Nice! I love this pedal I just built one and it’s pretty awesome turn the gain all the way down with a muzzle gate up front on my Mesa and drop tuning a seven string absolutely brutal! Add a Cesar chorus and a delay pedal  In the loop  on the neck pick-up amazingly articulate lead tone.


----------



## ADAOCE (Apr 5, 2021)

Paradox916 said:


> Nice! I love this pedal I just built one and it’s pretty awesome turn the gain all the way down with a muzzle gate up front on my Mesa and drop tuning a seven string absolutely brutal! Add a Cesar chorus and a delay pedal  In the loop  on the neck pick-up amazingly articulate lead tone.


That’s a sweet setup! I’m just reading up on the controls now and the EQ is pretty powerful. Very versatile with the gain and aggression switch.


----------



## Chuck D. Bones (Apr 6, 2021)

Very nice.  Can we see the insides?

We tried using those locking switches on some equipment at work, but people were busting them off 'cause they didn't know they were locking.


----------



## ADAOCE (Apr 6, 2021)

Chuck D. Bones said:


> Very nice.  Can we see the insides?
> 
> We tried using those locking switches on some equipment at work, but people were busting them off 'cause they didn't know they were locking.


Sure I’ll post one later tonight! 

That’s pretty funny but I can’t laugh too hard because when I found them I was stumped for like 5 seconds. The solder lugs are a tad short for the enclosure there was not as much coming through the board as usual.
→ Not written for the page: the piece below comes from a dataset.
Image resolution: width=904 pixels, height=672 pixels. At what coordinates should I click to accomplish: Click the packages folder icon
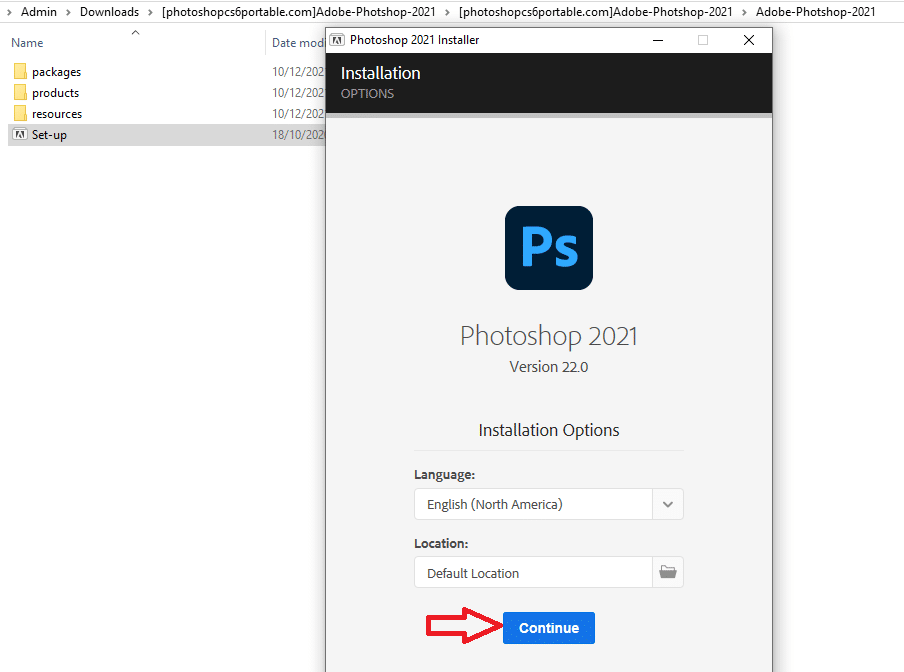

Thought that might be an issue but continuity was fine after I soldered them.


----------



## Barry (Apr 6, 2021)

All those Revv pedals are great


----------



## ADAOCE (Apr 6, 2021)

Barry said:


> All those Revv pedals are great


Makes me want a generator...


----------



## ADAOCE (Apr 6, 2021)

Chuck D. Bones said:


> Very nice.  Can we see the insides?


----------



## ADAOCE (Apr 9, 2021)

The sounds I am getting out of this pedal with my tele are blowing my mind right now. Aggression off, Mids fully CCW, gain at 8 it’s so good like a classic fender tone that I’m pushing with my angry Andy plus boost.


----------



## jadedbat (Apr 26, 2021)

@ADAOCE I've just picked this board up and can't wait to make it.

Are you running that pedal in front of your amp or into effects loop return as preamp? 

I've heard it may sound better in effects return, but I'm not sure how I would wire all my other pedals on my pedalboard as a result? e.g. fuzzes, ODs, vibe, etc.


----------



## ADAOCE (Apr 26, 2021)

jadedbat said:


> @ADAOCE I've just picked this board up and can't wait to make it.
> 
> Are you running that pedal in front of your amp or into effects loop return as preamp?
> 
> I've heard it may sound better in effects return, but I'm not sure how I would wire all my other pedals on my pedalboard as a result? e.g. fuzzes, ODs, vibe, etc.


I haven’t run it in my effects loop yet. This is in front and it sounds excellent with the bass turned down on the preamp in the amp. Maybe boost it a bit. I have heard it sounds good through a power amp section too! I will be getting back my other amp soon which has an effects loop so I’ll give it a try.

have fun you’ll like this pedal!


----------